De repente, sem que eu me desse conta, uma mulher surgiu à minha frente, como se tivesse brotado da areia. Era bem jovem, talvez não tivesse ainda trinta anos. Trazia uma mochila nas costas e os cabelos ondulados  presos em um rabo de cavalo. Vinha correndo no sentido contrário ao meu, olhando em frente, em ritmo compassado, provavelmente acompanhando a batida da música que tocava no seu fone de ouvido. 
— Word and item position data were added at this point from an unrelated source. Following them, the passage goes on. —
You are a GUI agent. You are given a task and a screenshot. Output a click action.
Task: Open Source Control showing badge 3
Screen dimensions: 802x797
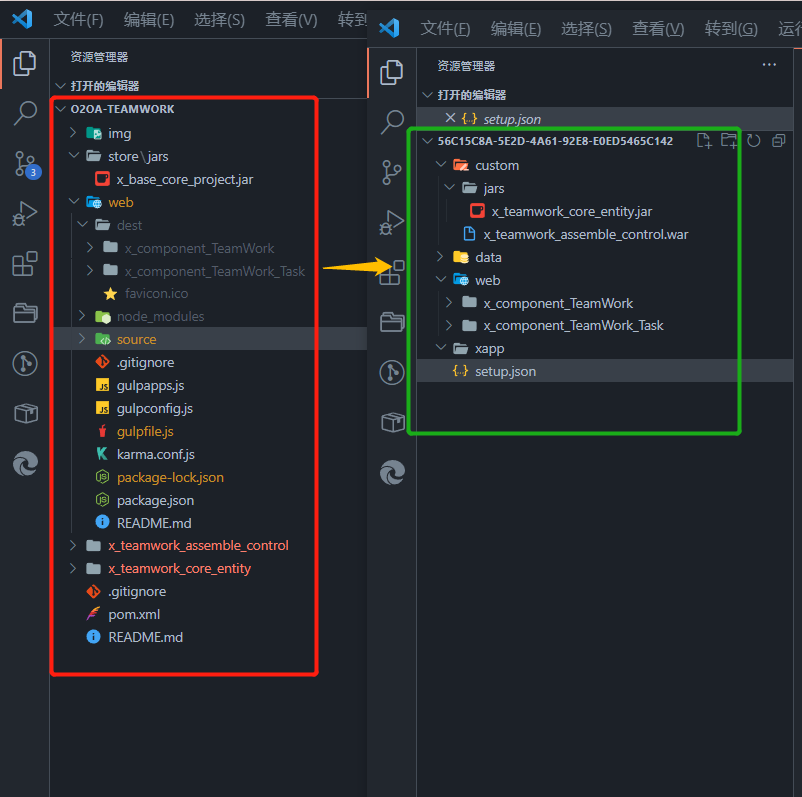click(x=25, y=164)
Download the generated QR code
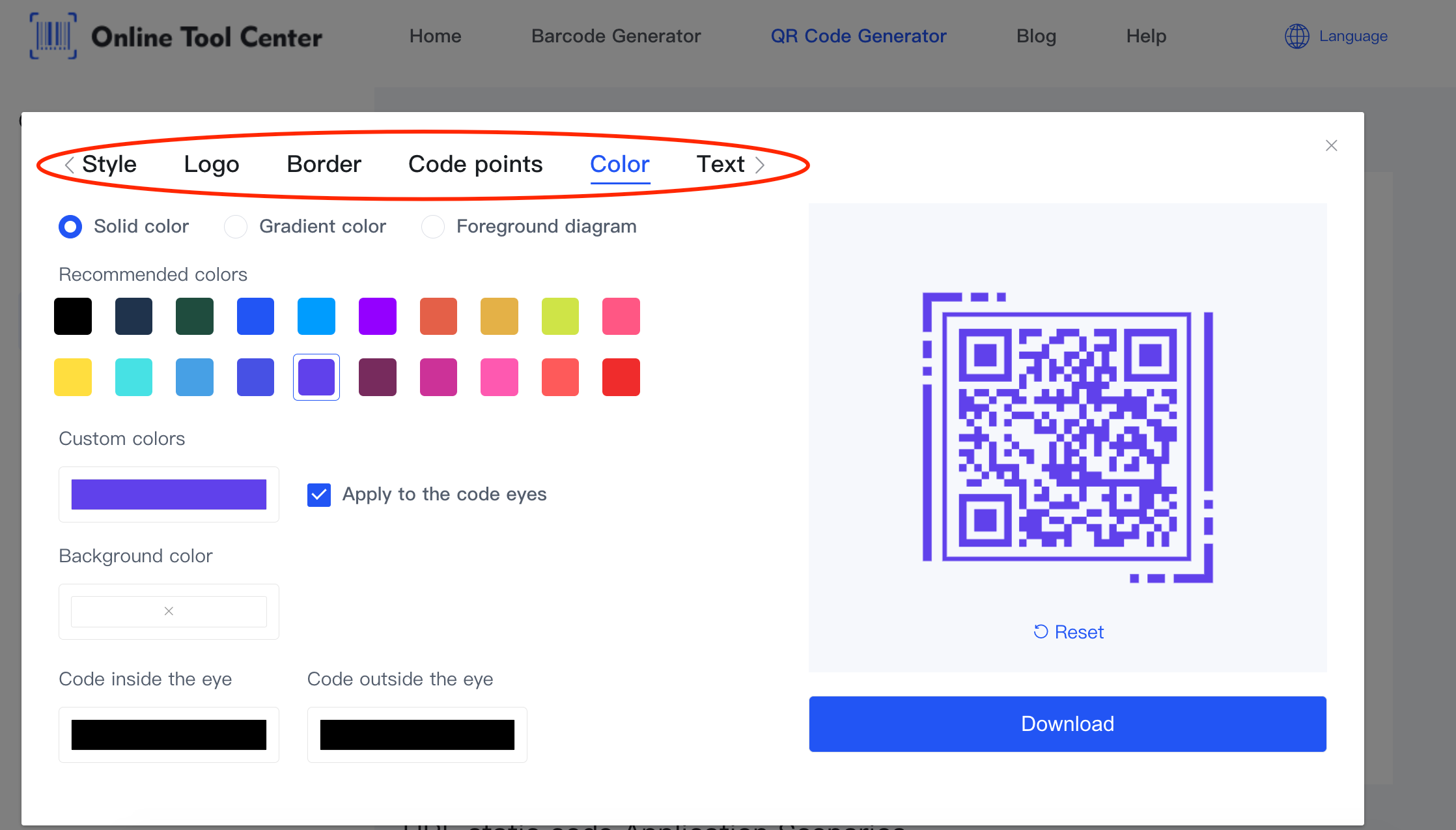 [x=1067, y=723]
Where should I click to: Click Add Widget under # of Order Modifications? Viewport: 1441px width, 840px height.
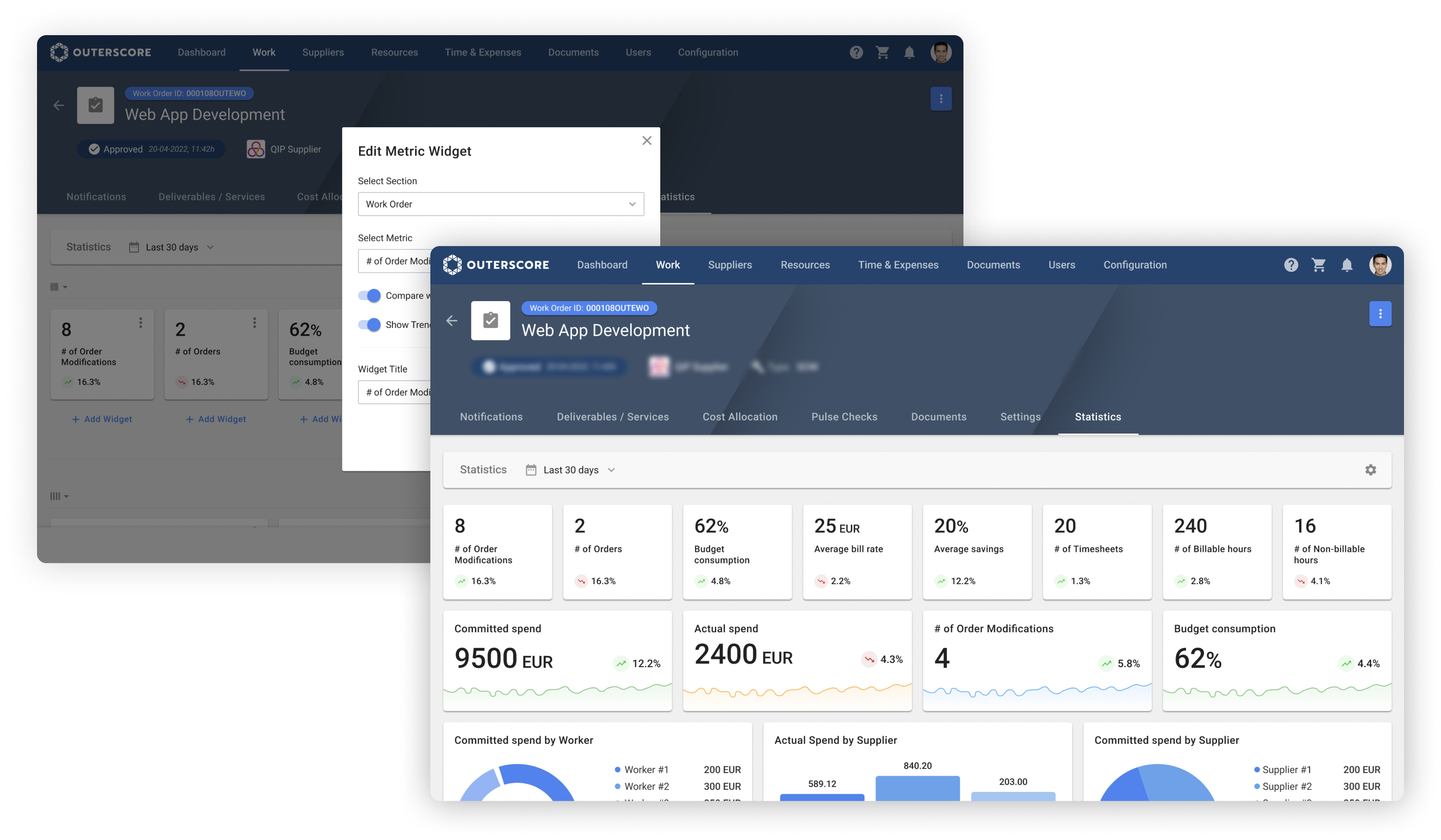(102, 419)
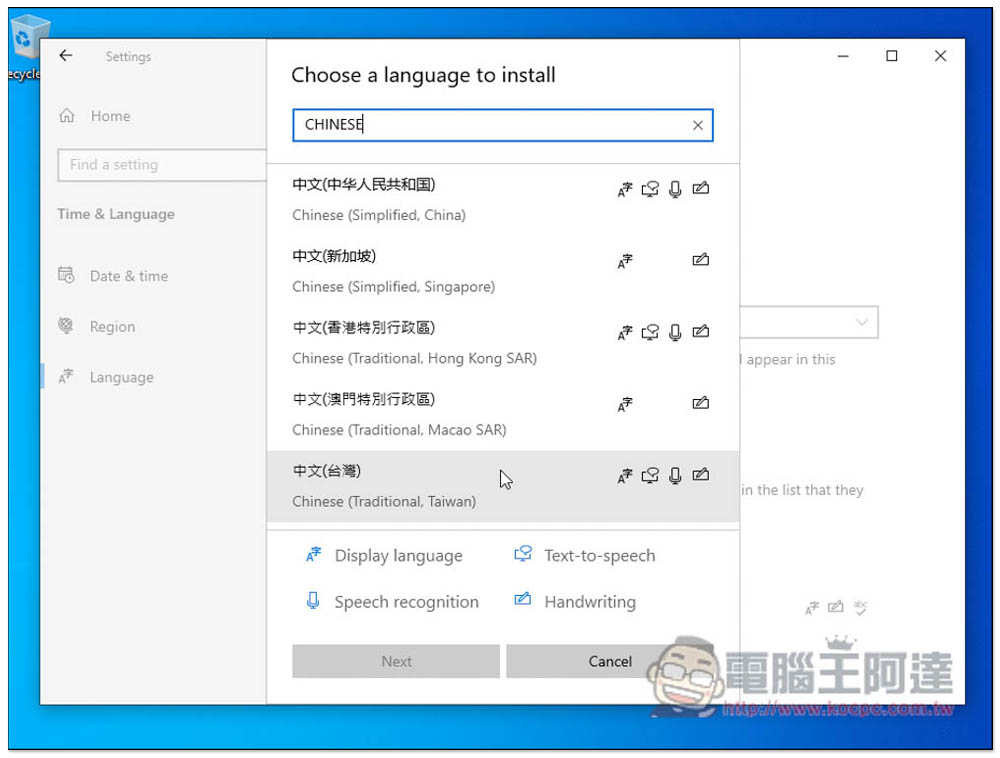
Task: Select Chinese (Simplified, China)
Action: click(x=503, y=200)
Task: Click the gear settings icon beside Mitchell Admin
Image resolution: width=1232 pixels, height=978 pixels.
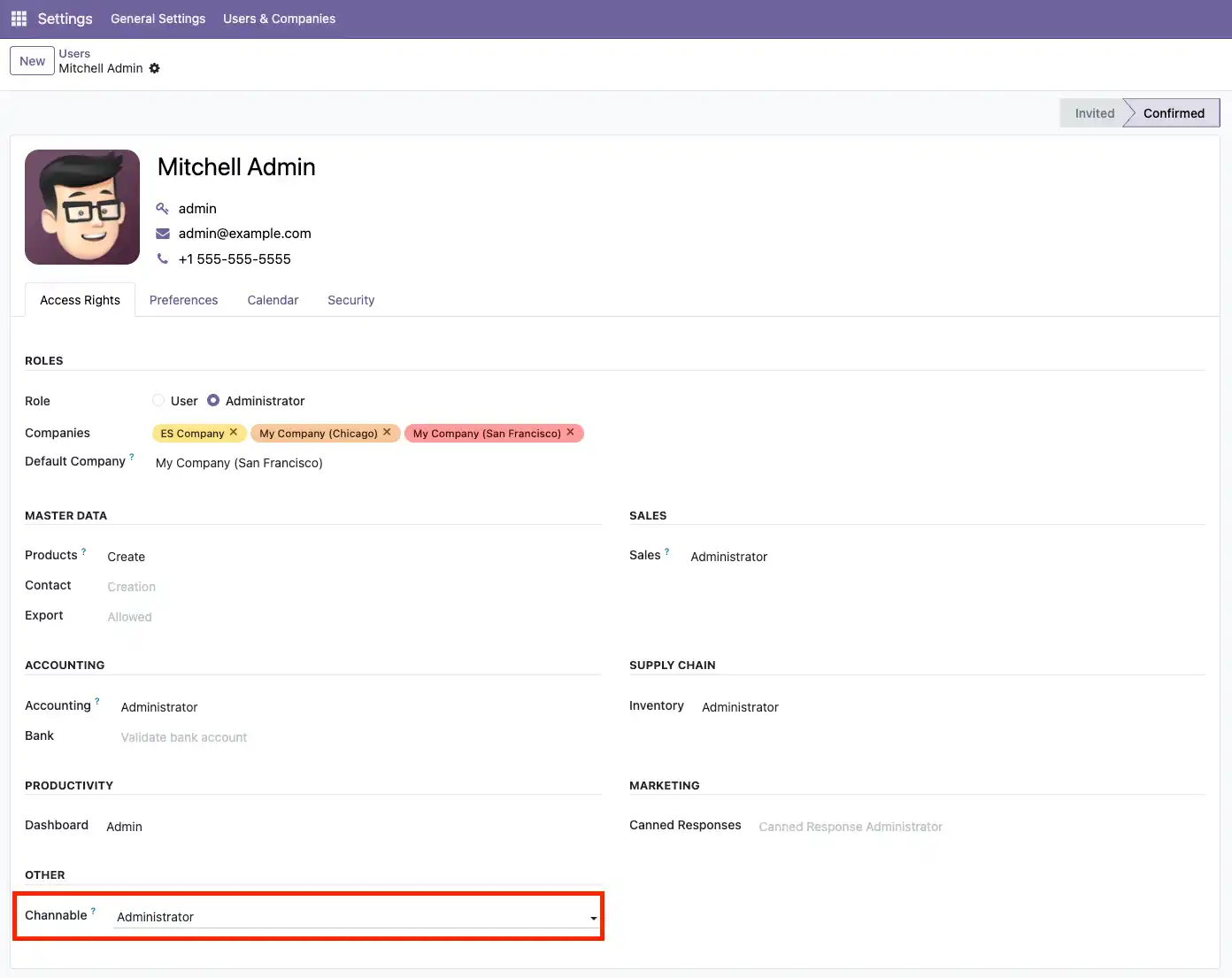Action: 155,68
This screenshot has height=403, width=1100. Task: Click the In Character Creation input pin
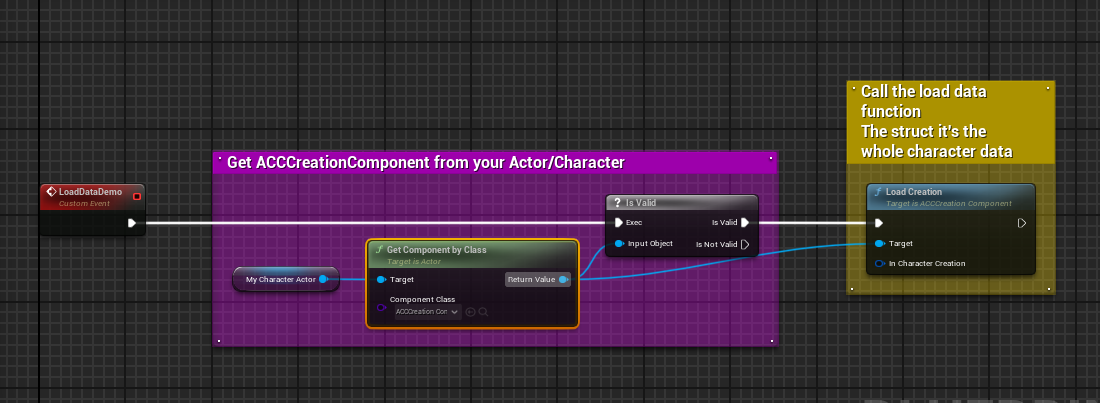point(879,264)
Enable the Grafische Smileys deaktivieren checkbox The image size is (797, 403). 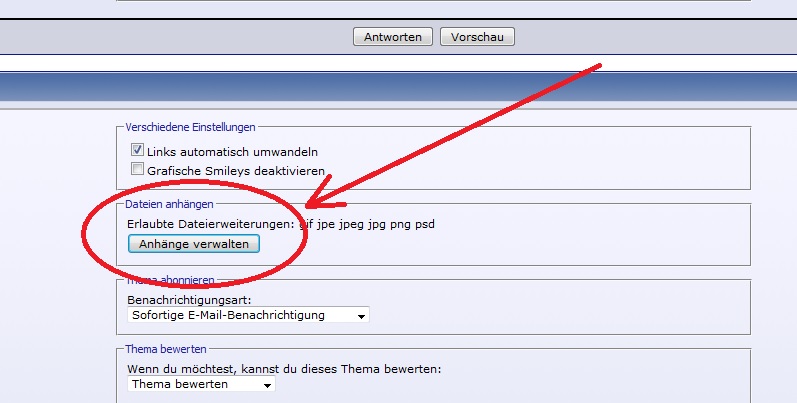pos(138,170)
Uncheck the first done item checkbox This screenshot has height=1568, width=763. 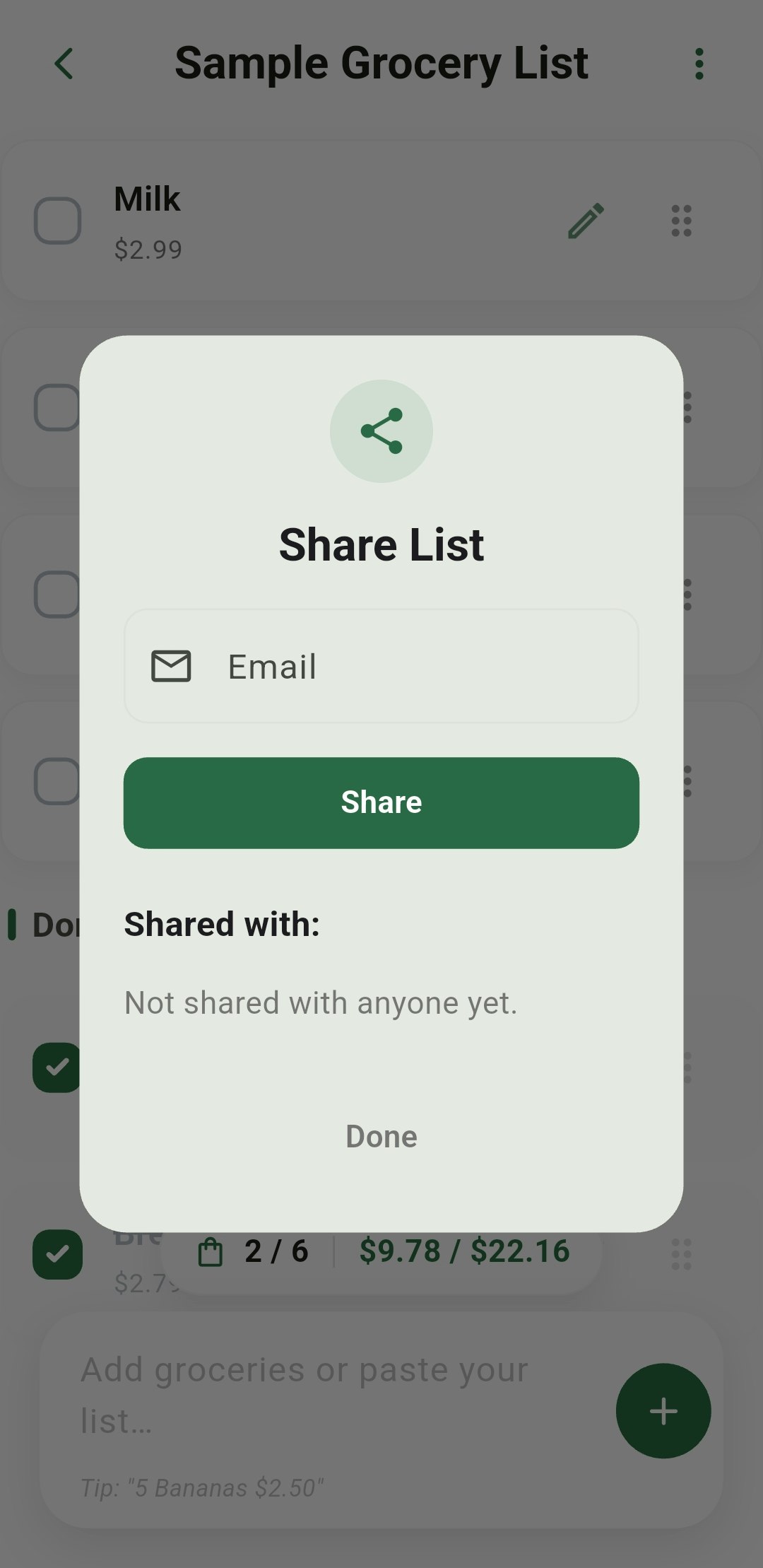(57, 1067)
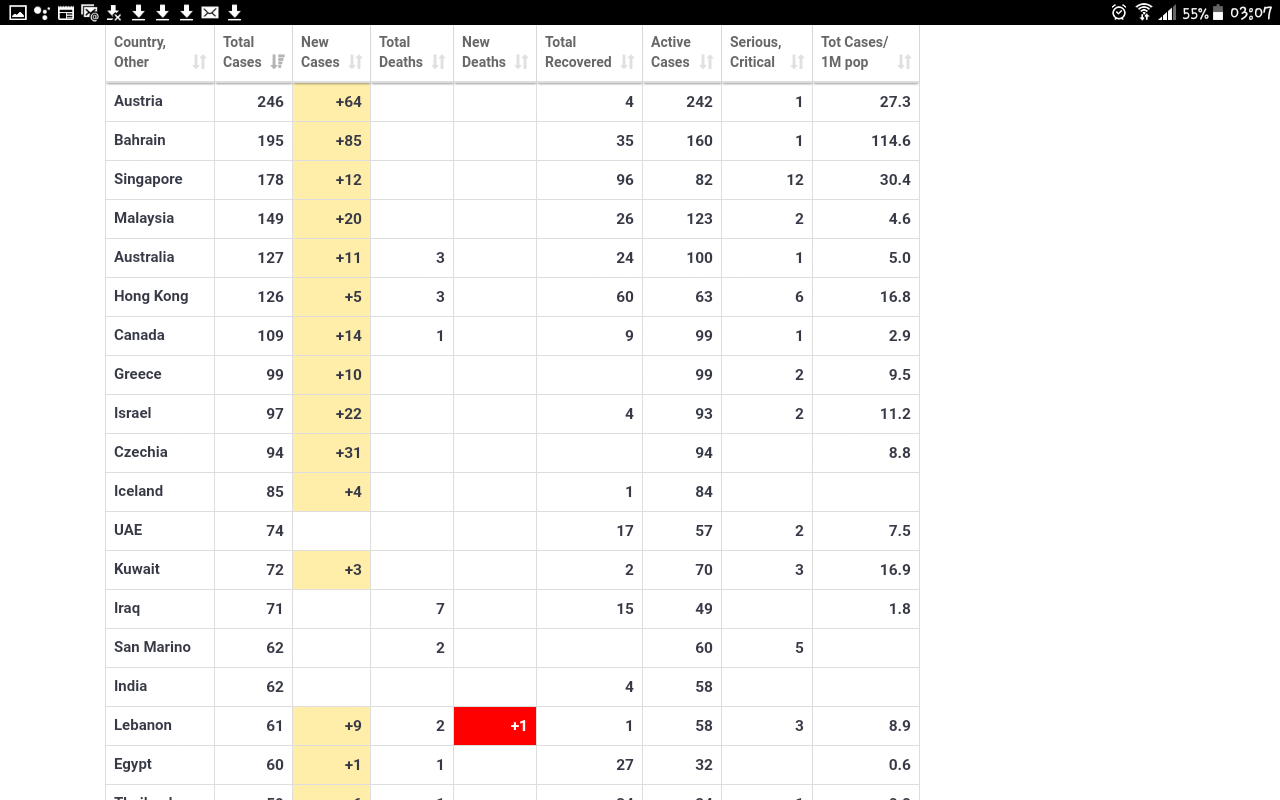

Antes que ela passasse direto por mim e desaparecesse no meio das dunas, eu me postei à sua frente, interrompendo a corrida: que me desculpasse a curiosidade, mas eu precisava saber de onde estaria vindo, pois não conseguia avistar casa alguma no meio daquele areal  sem fim. A resposta veio sorridente e de uma enfiada só, daquele jeito direto e desconcertante que os nordestinos tem de falar: 

- Estou vindo ali dos lados de Camocim, que fica depois daquelas dunas bem branquinhas, lá embaixo – está vendo?  É lá que eu moro, mas trabalho em Jericoacoara.  Sou camareira numa pousada. Da minha casa até lá são nove quilômetros pela areia. Quando vou correndo, consigo chegar no trabalho em cinquenta minutos. Se for caminhando, levo duas horas. Quando a maré está alta,  sou obrigada a rodear pelo alto daquelas dunas e aí demora mais. É um pouco longe, mas assim mesmo prefiro morar em Camocim, porque em Jericoacoara o preço dos aluguéis está muito alto. Imagine que lá em Jeri um quartinho mixuruca, só para mim e meu marido, custa quatrocentos reais por mês! Tem gente que prefere pagar tudo isso para não ter que fazer este caminho todos os dias para trabalhar. Mas eu até acho bom – sabe? Aproveito para fazer minha ginástica no caminho para o trabalho. Meu marido também trabalha em Jeri. Ele fica ali na praia, junto dos cavalos, para levar os turistas para passear. Você já fez esse passeio? É muito bom, vai lá depois! Bem, agora preciso ir. Meu nome é Cristiane. Foi bom conversar com você. Tchau! 

E lá se foi a camareira Cristiane, tão rápida que nem tive tempo de pedir para lhe tirar uma foto. Naquela noite algum turista iria descansar o corpo entre os lençóis de uma cama arrumada por ela, depois daqueles nove quilômetros de corrida na areia.